* _Textauszug_:
Marlies Wiedenhaupt: Wo das Thema Tod Lust aufs Leben macht

Was für mich ein Qualitätsmerkmal für ein gutes Buch ist? Wenn ich es kaufe – obwohl ich das entliehene Exemplar aus der Bücherei schon kenne. Und wenn ich Lust habe, es zu verschenken. Diese Kriterien erfüllt mein Fundstück von 2022: „Und dann steht einer auf und öffnet das Fenster“ von Susann Pásztor.

Die Autorin widmet sich einem heiklen Thema in erfrischender Weise. Es geht um eine unheilbar krebskranke Atheistin, einen alleinerziehenden Sterbebegleiter und seinen zwölfjährigen Sohn – und um Seelenverwandtschaft. Eine zentrale Rolle spielen außerdem die Band Grateful Dead und die Aufbruchstimmung der 1960er-Jahre.

Die Lektüre ist heiter und ernst zugleich, lebt von wunderbar gezeichneten Charakteren und einer klaren, zu Herzen gehenden Sprache. Literaturkritikerin Christine Westermann ist nur beizupflichten, wenn sie schreibt: „Dieser Roman ist keiner, der Angst vorm Sterben macht. Im Gegenteil. Er macht Lust auf das Leben.“

Foto: Verlag

Amanda Klara Stephany: Wiederentdeckte Frauen

Mein Buch des Jahres ist nicht nur eines, sondern es sind zwei. Trotzdem würde ich sie in eine Kategorie packen, meine Lieblingskategorie: Bücher von wiederentdeckten Frauen aus dem 19./20. Jahrhundert: „Gesichter“ von Tove Ditlevsen und „Die Sekretärinnen“ von Elin Wägner

Beide Bücher erschienen im vergangenen Jahrhundert. Auf dem deutschen Büchermarkt kann man sie übersetzt aber erst seit 2022 kaufen. Schuld daran war und ist der männerdominierte Büchermarkt beziehungsweise Literaturkanon gewesen. Literatur von Frauen stieß dabei auf wenig Interesse und wenn, dann nur als sogenannte „Frauenliteratur“, die von keuscher Liebe und Ehegelübden handeln sollte, nicht von emanzipierten Frauen mit eigener Meinung und unkonventionellen Lebensstilen.

* _Auszuführende Aufgaben_:
#1 Gib aus den Buchempfehlungen den Abschnitt von „Was für mich“ bis einschließlich „Aufbruchstimmung der 1960er-Jahre.“ wortgetreu wieder.
#2 Liefere die Fortsetzung der Buchempfehlungen im Anschluss an ihren letzten Satz.

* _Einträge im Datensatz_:

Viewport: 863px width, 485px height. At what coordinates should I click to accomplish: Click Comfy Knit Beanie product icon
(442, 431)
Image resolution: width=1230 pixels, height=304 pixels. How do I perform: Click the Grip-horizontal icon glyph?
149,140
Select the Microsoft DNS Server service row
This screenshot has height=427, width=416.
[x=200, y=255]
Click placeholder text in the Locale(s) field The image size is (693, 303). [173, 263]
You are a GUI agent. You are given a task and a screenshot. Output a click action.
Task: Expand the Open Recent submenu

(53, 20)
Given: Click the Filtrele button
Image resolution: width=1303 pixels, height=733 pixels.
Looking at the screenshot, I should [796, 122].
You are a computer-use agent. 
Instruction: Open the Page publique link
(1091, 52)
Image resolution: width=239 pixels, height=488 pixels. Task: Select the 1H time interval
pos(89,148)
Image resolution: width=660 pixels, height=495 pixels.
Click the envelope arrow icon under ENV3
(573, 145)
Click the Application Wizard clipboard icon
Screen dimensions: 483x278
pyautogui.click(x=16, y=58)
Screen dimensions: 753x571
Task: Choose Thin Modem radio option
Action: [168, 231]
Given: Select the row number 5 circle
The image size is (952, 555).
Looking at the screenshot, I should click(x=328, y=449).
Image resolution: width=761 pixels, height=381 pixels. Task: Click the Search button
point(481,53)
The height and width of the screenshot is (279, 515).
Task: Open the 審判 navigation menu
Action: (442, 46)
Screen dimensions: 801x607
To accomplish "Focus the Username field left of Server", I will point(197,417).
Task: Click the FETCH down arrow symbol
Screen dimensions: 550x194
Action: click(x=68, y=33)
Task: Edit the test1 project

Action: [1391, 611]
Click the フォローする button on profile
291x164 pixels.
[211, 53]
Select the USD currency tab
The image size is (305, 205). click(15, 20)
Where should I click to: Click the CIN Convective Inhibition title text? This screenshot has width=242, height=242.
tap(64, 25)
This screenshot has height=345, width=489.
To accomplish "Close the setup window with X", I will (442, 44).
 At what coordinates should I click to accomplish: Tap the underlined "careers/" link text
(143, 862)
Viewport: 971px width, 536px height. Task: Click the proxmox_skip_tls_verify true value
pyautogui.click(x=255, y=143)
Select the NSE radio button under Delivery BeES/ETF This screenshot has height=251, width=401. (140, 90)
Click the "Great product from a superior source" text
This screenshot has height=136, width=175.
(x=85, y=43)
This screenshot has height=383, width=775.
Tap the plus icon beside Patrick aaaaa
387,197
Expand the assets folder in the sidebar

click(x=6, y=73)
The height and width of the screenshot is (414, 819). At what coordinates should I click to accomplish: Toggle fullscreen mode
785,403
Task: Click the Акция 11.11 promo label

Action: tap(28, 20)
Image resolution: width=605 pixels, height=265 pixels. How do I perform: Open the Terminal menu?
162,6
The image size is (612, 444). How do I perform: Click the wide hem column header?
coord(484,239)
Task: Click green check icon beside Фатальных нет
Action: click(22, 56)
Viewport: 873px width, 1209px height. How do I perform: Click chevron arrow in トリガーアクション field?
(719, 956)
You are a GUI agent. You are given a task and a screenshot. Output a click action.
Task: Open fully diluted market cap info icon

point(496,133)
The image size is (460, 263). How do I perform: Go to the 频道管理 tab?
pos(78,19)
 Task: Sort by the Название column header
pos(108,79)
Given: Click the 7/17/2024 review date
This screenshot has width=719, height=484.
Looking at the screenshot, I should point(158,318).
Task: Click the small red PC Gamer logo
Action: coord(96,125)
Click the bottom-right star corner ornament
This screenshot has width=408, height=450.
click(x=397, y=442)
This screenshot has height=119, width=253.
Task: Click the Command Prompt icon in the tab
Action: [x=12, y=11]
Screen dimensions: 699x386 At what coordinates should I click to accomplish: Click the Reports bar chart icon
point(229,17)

* _Antworten_:
#1
Was für mich ein Qualitätsmerkmal für ein gutes Buch ist? Wenn ich es kaufe – obwohl ich das entliehene Exemplar aus der Bücherei schon kenne. Und wenn ich Lust habe, es zu verschenken. Diese Kriterien erfüllt mein Fundstück von 2022: „Und dann steht einer auf und öffnet das Fenster“ von Susann Pásztor.

Die Autorin widmet sich einem heiklen Thema in erfrischender Weise. Es geht um eine unheilbar krebskranke Atheistin, einen alleinerziehenden Sterbebegleiter und seinen zwölfjährigen Sohn – und um Seelenverwandtschaft. Eine zentrale Rolle spielen außerdem die Band Grateful Dead und die Aufbruchstimmung der 1960er-Jahre.

#2
Beide Autorinnen beschreiben in ihren Büchern die Lebensverhältnisse von Frauen zur damaligen Zeit und zeigen, wie jegliche progressive und feministische Haltung und Handlung einer Frau von der Gesellschaft im Keim zu ersticken versucht worden ist. Während Tove Ditlevsens Protagonistin als „verrückte Frau“ in eine Nervenheilanstalt eingewiesen wird und dort langsam ihren Frieden findet, macht Elin Wägners Hauptdarstellerin Erfahrungen als alleinstehende, berufstätige Frau im Stockholm des frühen 20. Jahrhunderts. 

Erfreulicherweise hat der Trend zur Wiederentdeckung von feministischer, weiblicher Literatur in den vergangenen Jahren zugenommen.  „Gesichter“ von Tove Ditlevsen wurde veröffentlicht, weil im Jahr zuvor ihre Kopenhagen-Trilogie einen riesigen Erfolg verzeichnet hatte und mehrfach in den deutschen Medien besprochen worden war. 

Einige Verlagsgruppen haben es sich sogar zur Aufgabe gemacht, ausschließlich Literatur von Frauen zu verlegen, wie etwa der Ecco-Verlag, der auch „Die Sekretärinnen“ herausbrachte.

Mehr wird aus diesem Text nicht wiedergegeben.